▶ Directions for this task:
This task calls for copying every line in the data below that contains the word "with".

▶ Source records:
=== Section Start ===
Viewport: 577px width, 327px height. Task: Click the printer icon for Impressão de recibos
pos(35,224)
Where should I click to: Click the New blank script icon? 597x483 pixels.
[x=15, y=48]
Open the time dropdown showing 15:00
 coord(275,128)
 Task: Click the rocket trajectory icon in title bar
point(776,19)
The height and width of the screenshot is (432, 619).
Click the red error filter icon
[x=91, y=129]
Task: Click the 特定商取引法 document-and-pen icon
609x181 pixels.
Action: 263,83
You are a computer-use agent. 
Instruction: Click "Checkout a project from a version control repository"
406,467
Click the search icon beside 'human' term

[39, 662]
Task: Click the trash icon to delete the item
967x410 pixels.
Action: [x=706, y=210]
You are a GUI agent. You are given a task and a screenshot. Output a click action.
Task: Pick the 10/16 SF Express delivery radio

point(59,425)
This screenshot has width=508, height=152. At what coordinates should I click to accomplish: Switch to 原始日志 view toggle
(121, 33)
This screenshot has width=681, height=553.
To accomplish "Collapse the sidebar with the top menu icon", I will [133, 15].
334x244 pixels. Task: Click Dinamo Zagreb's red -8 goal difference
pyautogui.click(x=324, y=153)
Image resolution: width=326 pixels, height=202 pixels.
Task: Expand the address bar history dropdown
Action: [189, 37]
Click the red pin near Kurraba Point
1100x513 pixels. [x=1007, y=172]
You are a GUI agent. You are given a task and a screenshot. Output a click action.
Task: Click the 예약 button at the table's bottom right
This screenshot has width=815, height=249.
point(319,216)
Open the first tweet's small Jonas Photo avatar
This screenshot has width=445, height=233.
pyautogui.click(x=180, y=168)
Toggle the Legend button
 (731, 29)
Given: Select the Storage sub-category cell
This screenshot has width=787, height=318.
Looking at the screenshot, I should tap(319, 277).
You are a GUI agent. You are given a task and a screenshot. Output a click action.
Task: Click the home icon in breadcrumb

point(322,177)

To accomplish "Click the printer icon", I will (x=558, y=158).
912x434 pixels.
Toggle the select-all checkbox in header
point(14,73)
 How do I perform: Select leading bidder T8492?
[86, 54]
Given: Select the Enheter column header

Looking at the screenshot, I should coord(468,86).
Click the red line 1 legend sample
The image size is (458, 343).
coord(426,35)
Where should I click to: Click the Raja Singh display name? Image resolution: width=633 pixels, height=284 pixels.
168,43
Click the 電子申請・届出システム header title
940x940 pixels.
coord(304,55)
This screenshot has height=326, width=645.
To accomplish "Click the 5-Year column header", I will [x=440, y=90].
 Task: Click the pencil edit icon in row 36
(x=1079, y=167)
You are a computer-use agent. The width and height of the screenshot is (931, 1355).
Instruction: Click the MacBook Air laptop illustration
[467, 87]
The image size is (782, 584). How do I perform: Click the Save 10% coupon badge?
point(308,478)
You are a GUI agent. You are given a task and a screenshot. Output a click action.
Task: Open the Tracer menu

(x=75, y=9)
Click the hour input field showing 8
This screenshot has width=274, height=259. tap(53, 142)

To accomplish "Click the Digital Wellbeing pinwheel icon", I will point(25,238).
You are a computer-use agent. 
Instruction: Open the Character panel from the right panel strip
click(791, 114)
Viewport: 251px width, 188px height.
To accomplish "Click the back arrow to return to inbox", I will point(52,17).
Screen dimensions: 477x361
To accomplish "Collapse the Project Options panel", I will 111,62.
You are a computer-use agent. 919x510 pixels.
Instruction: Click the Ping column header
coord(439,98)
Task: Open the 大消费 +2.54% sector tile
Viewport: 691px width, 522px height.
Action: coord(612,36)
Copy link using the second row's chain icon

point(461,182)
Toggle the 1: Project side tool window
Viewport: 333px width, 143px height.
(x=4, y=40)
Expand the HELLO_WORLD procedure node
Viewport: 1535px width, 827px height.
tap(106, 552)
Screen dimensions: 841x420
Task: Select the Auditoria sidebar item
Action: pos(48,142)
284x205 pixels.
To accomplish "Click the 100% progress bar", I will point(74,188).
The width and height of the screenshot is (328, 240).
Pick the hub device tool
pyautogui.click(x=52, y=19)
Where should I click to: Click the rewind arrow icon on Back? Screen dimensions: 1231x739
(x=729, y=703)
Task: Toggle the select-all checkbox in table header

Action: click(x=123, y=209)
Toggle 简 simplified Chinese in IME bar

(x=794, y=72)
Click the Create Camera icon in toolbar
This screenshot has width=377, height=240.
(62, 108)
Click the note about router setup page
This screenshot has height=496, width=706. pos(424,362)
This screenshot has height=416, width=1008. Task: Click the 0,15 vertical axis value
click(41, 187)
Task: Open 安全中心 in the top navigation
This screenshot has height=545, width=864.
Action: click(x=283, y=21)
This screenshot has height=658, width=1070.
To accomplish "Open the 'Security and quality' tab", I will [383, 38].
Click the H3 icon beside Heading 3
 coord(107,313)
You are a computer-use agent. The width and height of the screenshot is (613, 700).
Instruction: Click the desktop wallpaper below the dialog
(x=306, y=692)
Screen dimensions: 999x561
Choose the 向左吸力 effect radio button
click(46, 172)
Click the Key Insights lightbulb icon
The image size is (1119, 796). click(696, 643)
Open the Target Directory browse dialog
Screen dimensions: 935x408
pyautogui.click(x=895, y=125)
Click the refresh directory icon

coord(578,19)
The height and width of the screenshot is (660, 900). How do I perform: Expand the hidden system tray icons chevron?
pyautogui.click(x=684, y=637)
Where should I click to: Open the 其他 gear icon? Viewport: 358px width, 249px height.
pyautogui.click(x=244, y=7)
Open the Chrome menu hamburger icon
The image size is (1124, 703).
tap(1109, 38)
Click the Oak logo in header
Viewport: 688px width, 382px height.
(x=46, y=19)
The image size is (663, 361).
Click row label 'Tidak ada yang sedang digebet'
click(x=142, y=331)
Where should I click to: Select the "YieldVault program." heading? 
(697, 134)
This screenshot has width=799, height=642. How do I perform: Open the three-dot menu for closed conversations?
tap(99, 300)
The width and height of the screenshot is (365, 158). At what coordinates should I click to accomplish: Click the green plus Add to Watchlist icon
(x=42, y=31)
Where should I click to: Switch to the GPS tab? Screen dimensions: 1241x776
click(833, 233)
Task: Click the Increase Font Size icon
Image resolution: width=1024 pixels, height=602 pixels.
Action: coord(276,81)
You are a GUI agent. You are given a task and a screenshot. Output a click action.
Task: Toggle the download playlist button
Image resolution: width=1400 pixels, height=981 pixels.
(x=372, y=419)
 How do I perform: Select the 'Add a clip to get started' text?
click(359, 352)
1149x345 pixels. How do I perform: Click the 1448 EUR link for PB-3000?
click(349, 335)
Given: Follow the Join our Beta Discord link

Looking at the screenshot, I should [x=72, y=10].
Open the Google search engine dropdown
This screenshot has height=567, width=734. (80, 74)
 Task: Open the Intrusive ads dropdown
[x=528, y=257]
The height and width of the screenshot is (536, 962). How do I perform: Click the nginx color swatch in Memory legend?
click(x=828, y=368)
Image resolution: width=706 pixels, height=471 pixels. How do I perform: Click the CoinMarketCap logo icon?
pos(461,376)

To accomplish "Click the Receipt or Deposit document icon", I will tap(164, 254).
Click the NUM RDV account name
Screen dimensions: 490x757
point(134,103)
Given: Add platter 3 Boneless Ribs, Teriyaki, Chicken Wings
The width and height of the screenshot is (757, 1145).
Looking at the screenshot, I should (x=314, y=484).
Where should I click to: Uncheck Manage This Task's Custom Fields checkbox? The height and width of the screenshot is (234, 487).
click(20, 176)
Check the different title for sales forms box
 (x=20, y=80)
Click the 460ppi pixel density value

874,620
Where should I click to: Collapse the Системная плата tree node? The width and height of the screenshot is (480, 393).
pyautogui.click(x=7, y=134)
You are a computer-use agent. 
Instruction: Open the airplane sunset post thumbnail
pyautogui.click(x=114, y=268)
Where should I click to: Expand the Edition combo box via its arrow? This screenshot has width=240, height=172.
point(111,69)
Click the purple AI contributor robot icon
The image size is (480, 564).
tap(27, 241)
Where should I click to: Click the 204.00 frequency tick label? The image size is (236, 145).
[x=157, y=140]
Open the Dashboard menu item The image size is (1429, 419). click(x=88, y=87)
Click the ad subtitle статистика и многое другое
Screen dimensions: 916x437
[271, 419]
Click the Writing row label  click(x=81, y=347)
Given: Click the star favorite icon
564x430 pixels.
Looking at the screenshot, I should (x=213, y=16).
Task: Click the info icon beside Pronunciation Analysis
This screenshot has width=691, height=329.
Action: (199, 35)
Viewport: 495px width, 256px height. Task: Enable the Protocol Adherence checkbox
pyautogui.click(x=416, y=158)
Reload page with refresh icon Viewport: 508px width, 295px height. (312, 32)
=== Section End ===
▶ Solution below:
To accomplish "Collapse the sidebar with the top menu icon", I will [133, 15].
Reload page with refresh icon Viewport: 508px width, 295px height. (312, 32)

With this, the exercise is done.